Recalling Amusement Parks from the '50s and '60s

Remember P.O.P. and Marineland?

What kid didn’t relish going to an amusement park when they were growing up? A fun-filled afternoon with Goofy, Daffy, Minnie and Mickey was a sure recipe for excitement and adventure.  

In Studio City, a quick fix could be had at Kiddy Land on Ventura Boulevard, with its pedestrian rides for tiny tots. But as we grew older, other places demanded our attention.  Here are some of my favorites.


I think I was about four or five when I first visited Disneyland, which opened to tremendous fanfare in 1955. Although I was too young to go on many of the rides back then, I was permitted to go on the teacups. That was a big mistake. I got sick on that ride when my two sisters kept churning that wheel in the middle to make the cup spin like a top.  So much for that hot dog I had for lunch.

There was also that flying saucer ride that was a futuristic version of the bumper cars. The single-seater spacecraft would glide along on a pocket of air. All you had to do was lean to change directions.



My pals on Facebook and I have recently been exchanging memories about Pacific Ocean Park, a cool amusement park on Pier Ave. in Ocean Park which opened in 1958.  Remember those oval gondolas that were suspended on wires over the ocean? It was so scary to look below and wonder if the sharks’d eat you if the ride broke down.

How about that ride where the bottom fell out, and your body turned into cement while the cylinder spun around? Daredevils would try to contort into a variety of positions, before the adventure ended and you slid back down to the floor below.



This precursor to Sea World opened in 1954, and braced the Palos Verdes Peninsula. Remember Bubbles the Whale and the other marine exhibits? Sadly, Marineland ceased operation in 1987 when Sea World purchased this oceanarium. The property was abandoned for a number of years until the Terranea Resort was erected in 2009.


Knott’s Berry Farm: 

I still remember panning for gold at Ghost Town, and that crooked shack where the broom would stand up straight. The jams and jellies were delightful.

** Material provided **
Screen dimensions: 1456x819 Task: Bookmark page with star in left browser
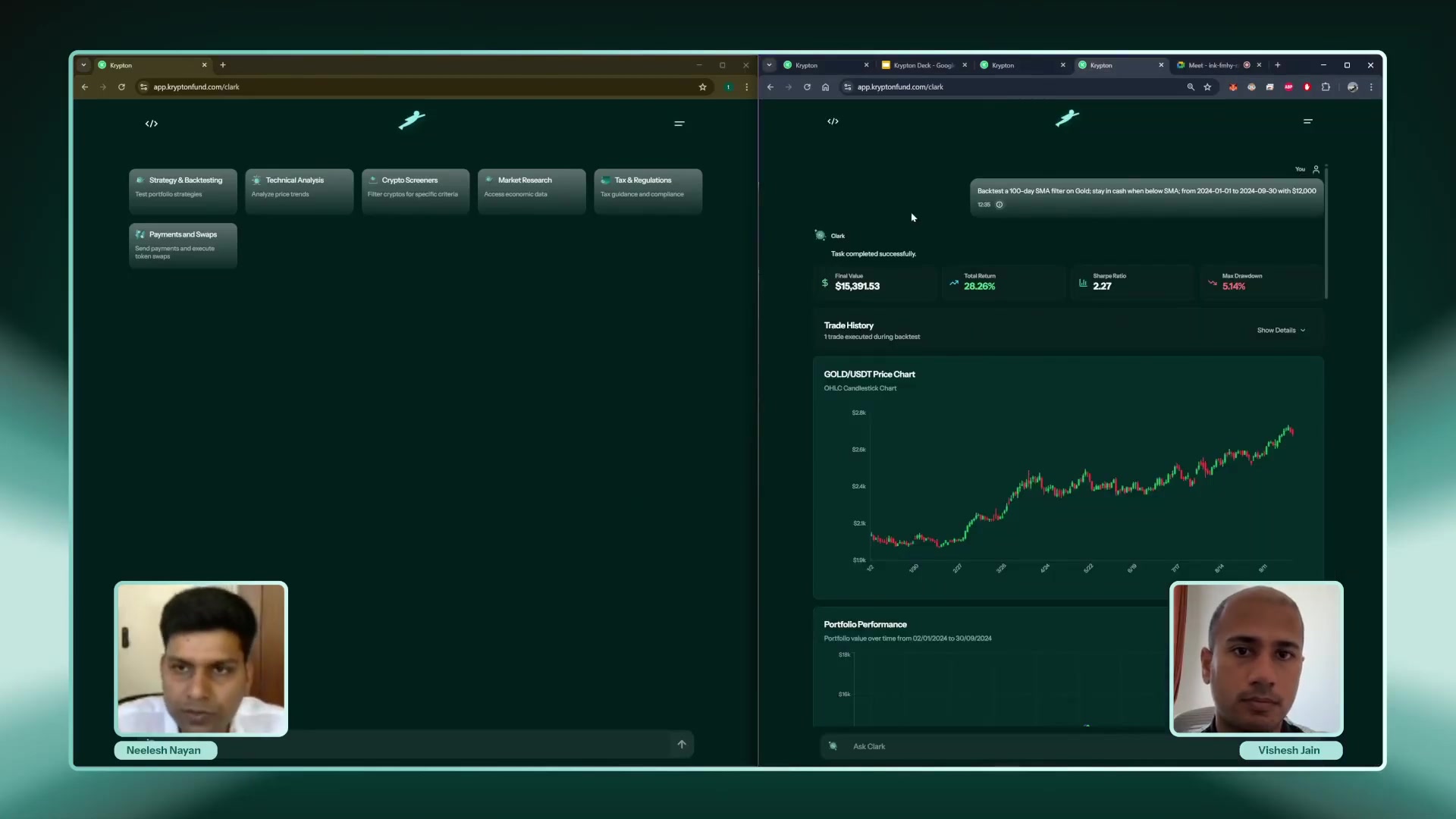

...

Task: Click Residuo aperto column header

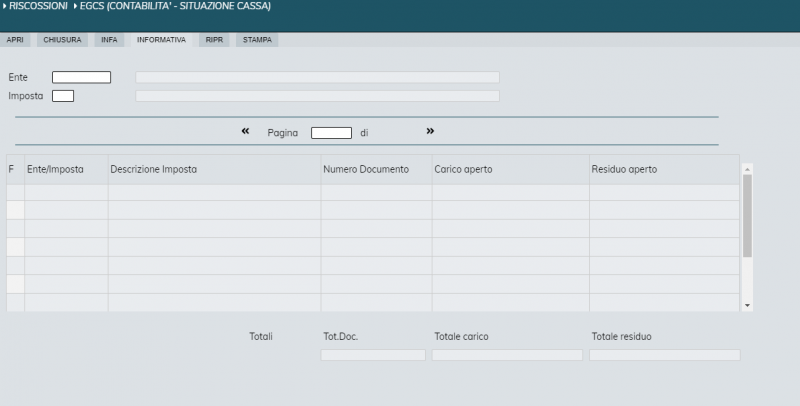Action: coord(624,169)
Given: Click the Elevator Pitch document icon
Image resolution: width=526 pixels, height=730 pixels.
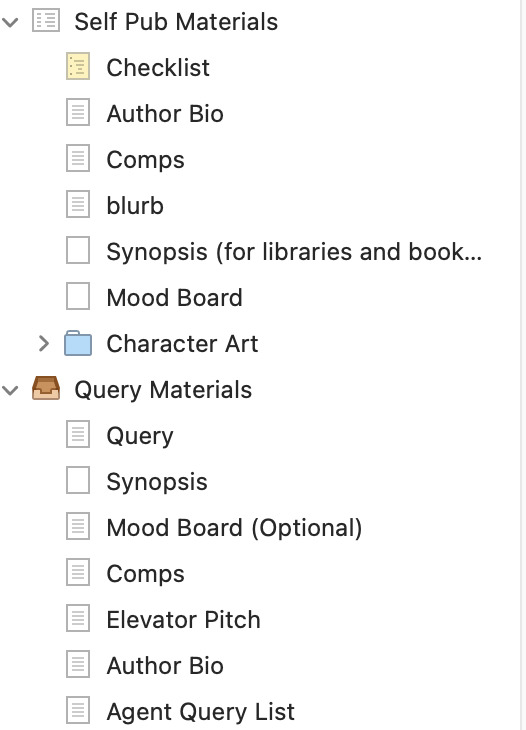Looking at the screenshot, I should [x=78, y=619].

** Short problem A **
Answer these from the amusement park recollections, one answer a line, marked to match:
(i) In what year did Disneyland open?
(ii) On what street did Pacific Ocean Park stand?
(iii) What was built on the Marineland property in 2009?
** Short problem B **
In the amusement park recollections, rewrite the passage starting with "What kid didn’t" and going on through "had for lunch.", changing "teacups" to "spinning teacups".
** Short problem C **
Pick up the amusement park recollections after their final sentence and continue them.

** Output A **
(i) 1955
(ii) Pier Ave.
(iii) The Terranea Resort

** Output B **
What kid didn’t relish going to an amusement park when they were growing up? A fun-filled afternoon with Goofy, Daffy, Minnie and Mickey was a sure recipe for excitement and adventure.  

In Studio City, a quick fix could be had at Kiddy Land on Ventura Boulevard, with its pedestrian rides for tiny tots. But as we grew older, other places demanded our attention.  Here are some of my favorites.


I think I was about four or five when I first visited Disneyland, which opened to tremendous fanfare in 1955. Although I was too young to go on many of the rides back then, I was permitted to go on the spinning teacups. That was a big mistake. I got sick on that ride when my two sisters kept churning that wheel in the middle to make the cup spin like a top.  So much for that hot dog I had for lunch.

** Output C **
Special thanks: http://www.westland.net/venicehistory/mapsdocs/poppier-map.htm This is a great link sent to me courtesy of Andy Steiner. Very interactive.....great vintage photos.


What were your favorite amusement parks and what rides do you remember?

Michele November 20, 2012 at 02:54 PM
This has nothing to do with amusement parks, but i remember going on trips with my mom and having fun just looking at rocks and indian things. Taking kids on vacations like that is just hard to do anymore because if it is not electronic they are not interested. my brother and I used to love to look for rocks in creeks on our trips and then mom would buy us a indian drum athat we would hit forever and try to make it rain with rain dances. ah those were the days
teresa mcgrath November 20, 2012 at 03:04 PM
great mary....favs were kiddieland, since it was so close....it had the ferris wheel, and the big slides nearby..... the burlap bags were loads of fun sliding down from so high ....p.o.p. was affordable compared to disneyland, and was only a half hour away in venice/ocean park...the skyride was treacherous as we were dangling over the pacific ocean...the diving bell gave you a rush at age 8 -10, as it suddenly swooshed below the water....disneyland was 2 or so hrs away, and mary and i once cut in line for the matterhorn while offering up a diverson....feel bad about that...tom sawyer's island was a fun way to explore and hike...back then you had A thru E tickets, with the matterhorn costing an E ticket...the flying saucers were so visionary, and loads of fun....mom and her friends would go to the tiki room, while we would work on rides like the autopia and later, the haunted house....dumbo, and the teacups didn't have long lines, so that worked out rather well...fine memories mary
Barbara Krause November 20, 2012 at 04:11 PM
For those of you from the Chicago area...who can forget the now defunct Riverview? It would never pass today even the lowest standards of existence what with the unsavory qualities of a Freak Show, luridness--and the constant rumors of getting polio there from all things disgusting. Of course we all loved it.
Andy Steiner November 20, 2012 at 04:34 PM
Mary McGrath November 20, 2012 at 04:38 PM
Love all the recollections Teresa! We went to Disneyland a few years ago, and then to California Adventure and rode all the slow rides...perfect for those who can't deal with that high adrenaline octane anymore!
Mary McGrath November 20, 2012 at 04:40 PM
We used to go to Magic Mountain all the time in the '90s. Loved all the roller coasters, except those with a corkscrew in them, or those that went upside down.
Mary McGrath November 20, 2012 at 04:44 PM
Andy, thanks also for this great interactive map of P.O.P. showing us photos of all the rides-Love all the memories.... http://www.westland.net/venicehistory/mapsdocs/poppier-map.htm
Mary McGrath November 20, 2012 at 04:48 PM
Andy, you're a plethora of factoids....thanks!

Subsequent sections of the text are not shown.